[Stored items]
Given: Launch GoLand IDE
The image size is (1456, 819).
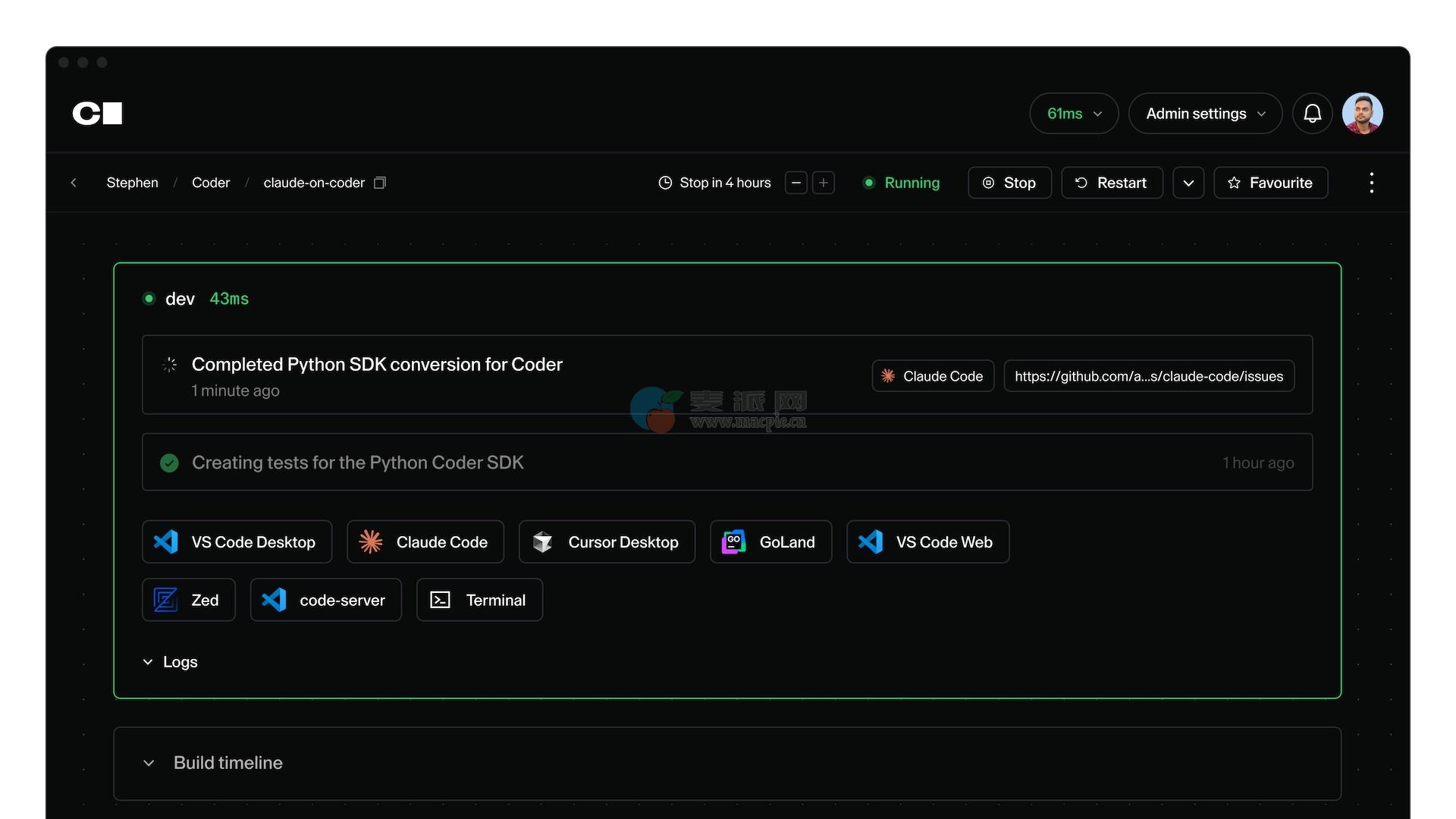Looking at the screenshot, I should coord(770,541).
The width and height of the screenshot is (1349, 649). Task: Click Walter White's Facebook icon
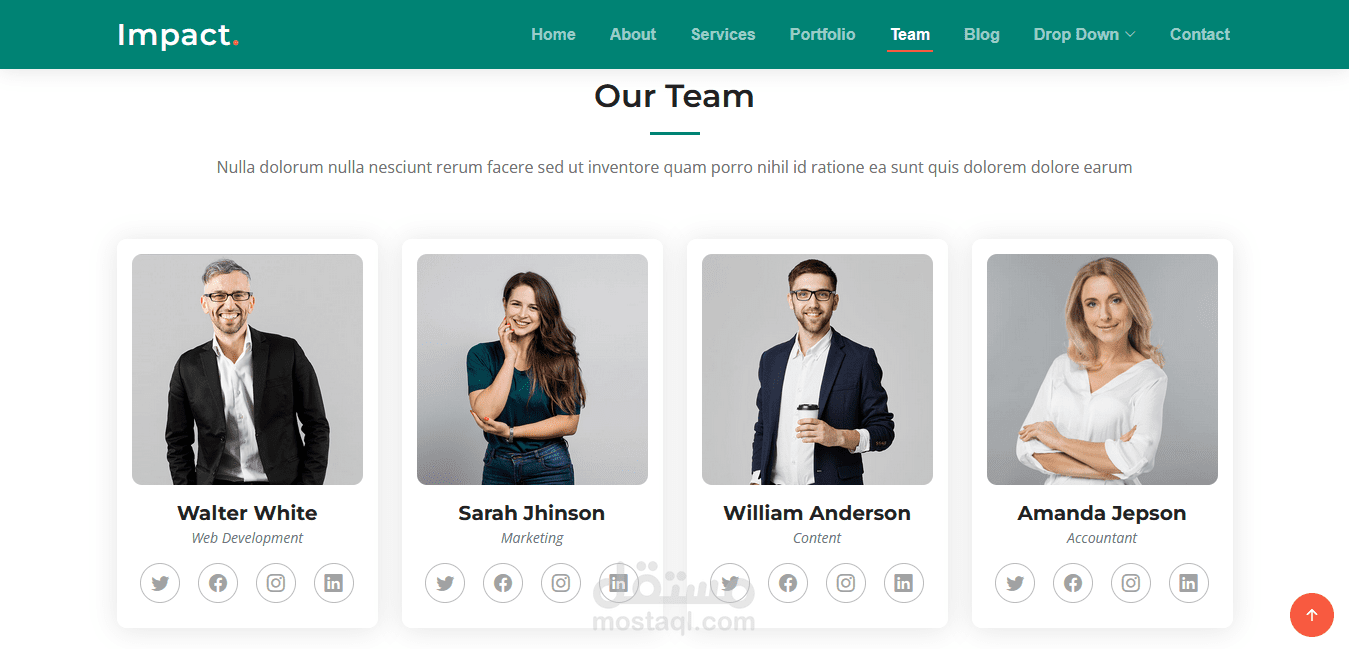click(x=218, y=583)
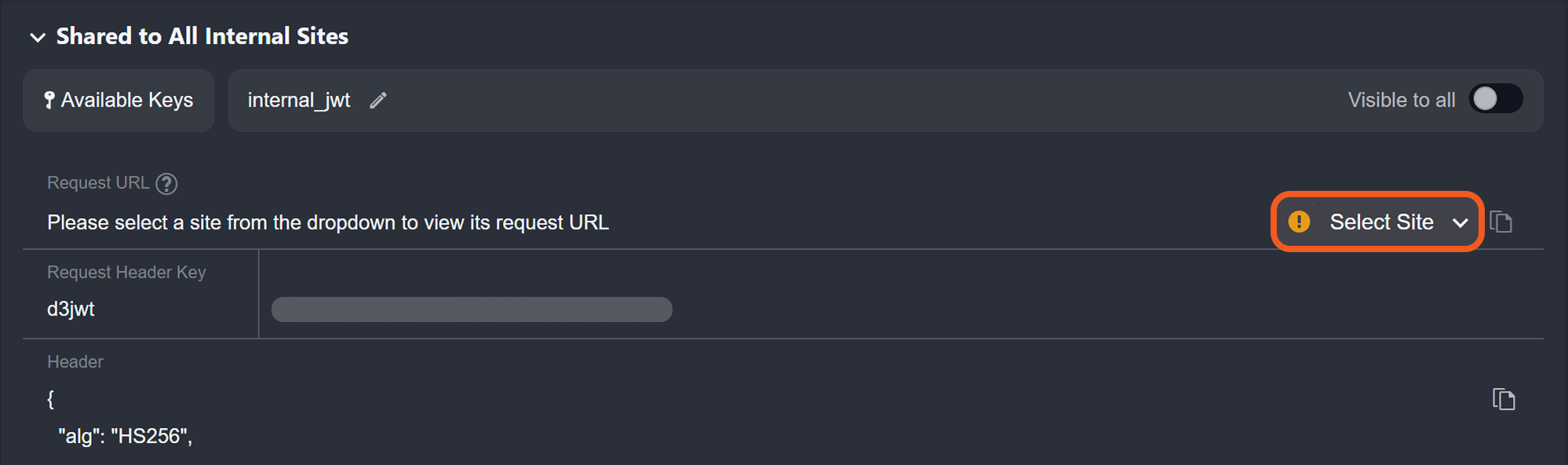Click the Request URL label
This screenshot has height=465, width=1568.
click(98, 183)
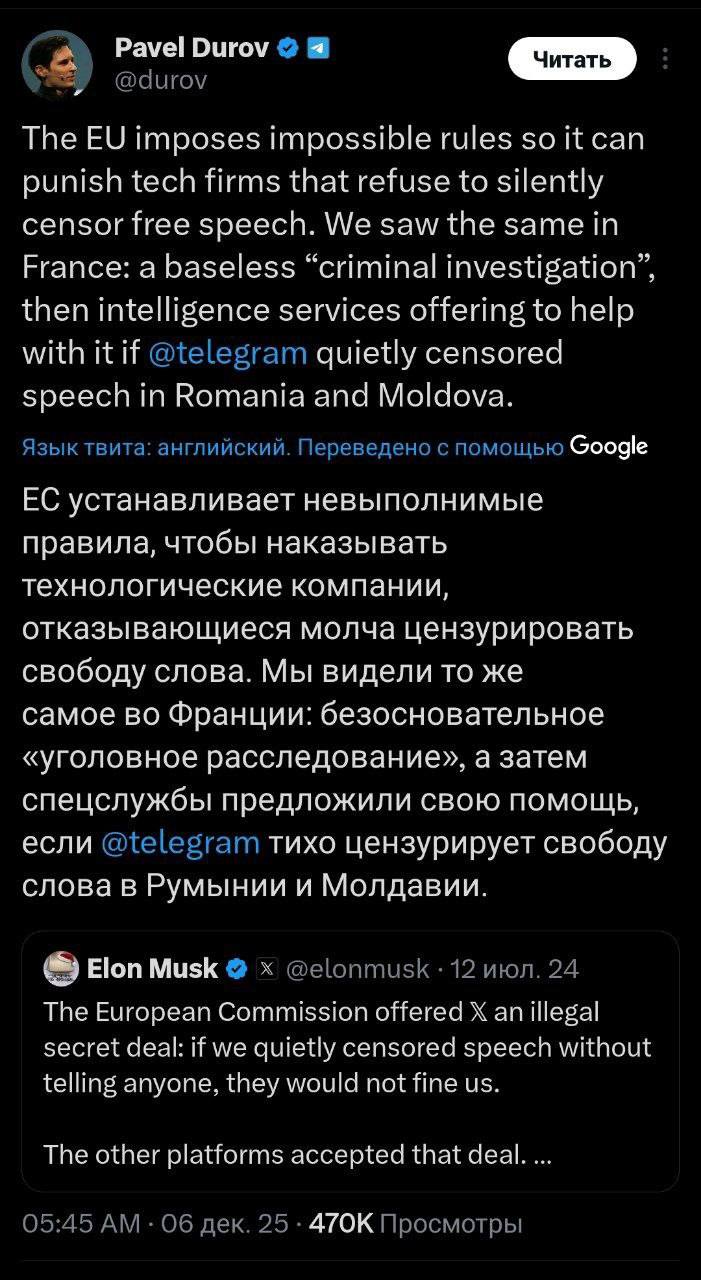
Task: Open the quoted tweet about European Commission deal
Action: click(348, 1080)
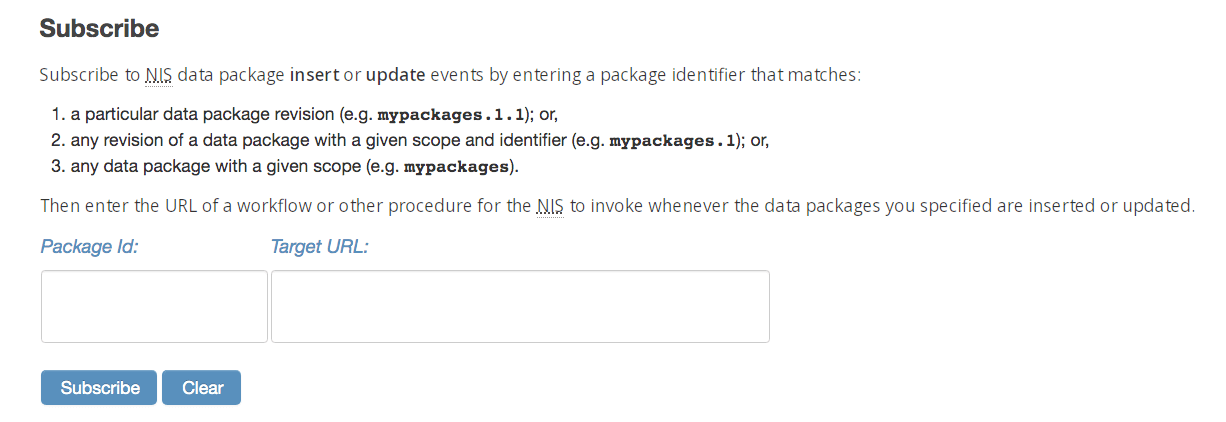Click the bold word insert

click(x=315, y=75)
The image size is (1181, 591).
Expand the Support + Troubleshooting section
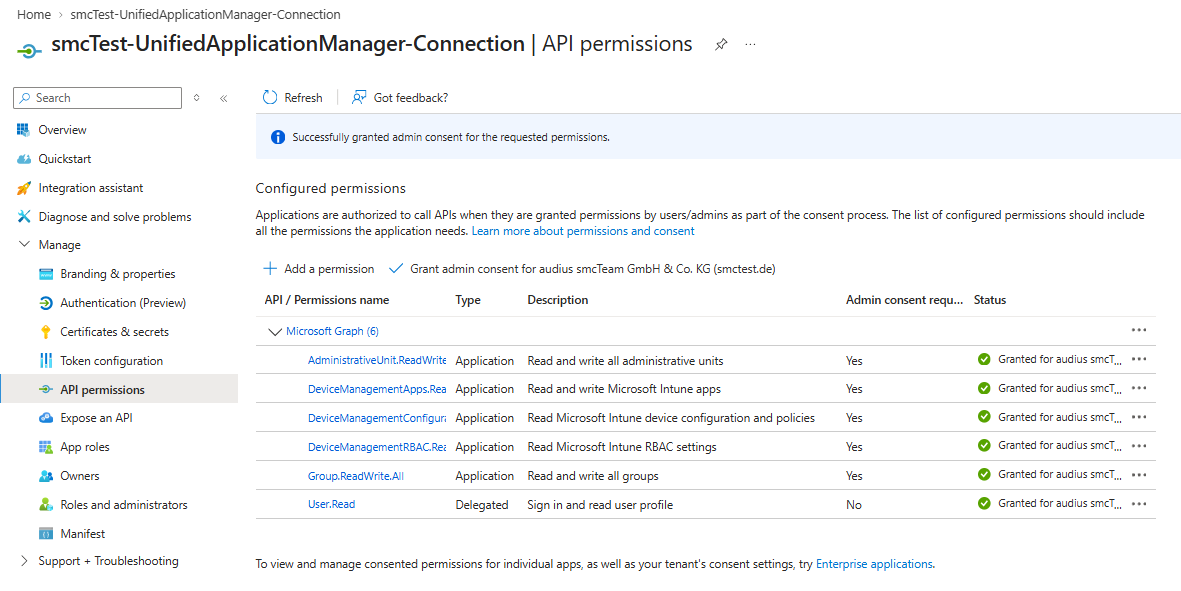coord(24,561)
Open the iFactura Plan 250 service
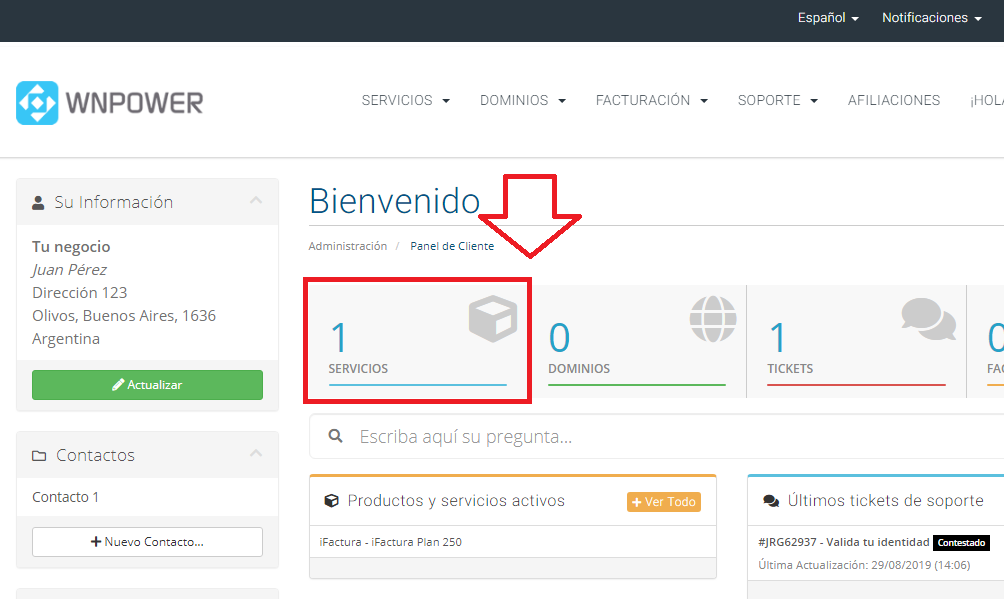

_Direction:_
Rewrite the rows starting with the line that contains "The width and" through the end of the rows, replacing "Troubleshooting" with "Help" and changing nothing else. Give only those rows, and leave the pictures out.

_Reply:_
The width and height of the screenshot is (1349, 649). Task: Click Walter White's Facebook icon
click(x=218, y=583)
Click the Request URL label
This screenshot has height=465, width=1568.
click(98, 183)
Task: Open the quoted tweet about European Commission deal
Action: click(348, 1080)
Click the bold word insert

click(x=315, y=75)
The image size is (1181, 591).
Expand the Support + Help section
coord(24,561)
Open the iFactura Plan 250 service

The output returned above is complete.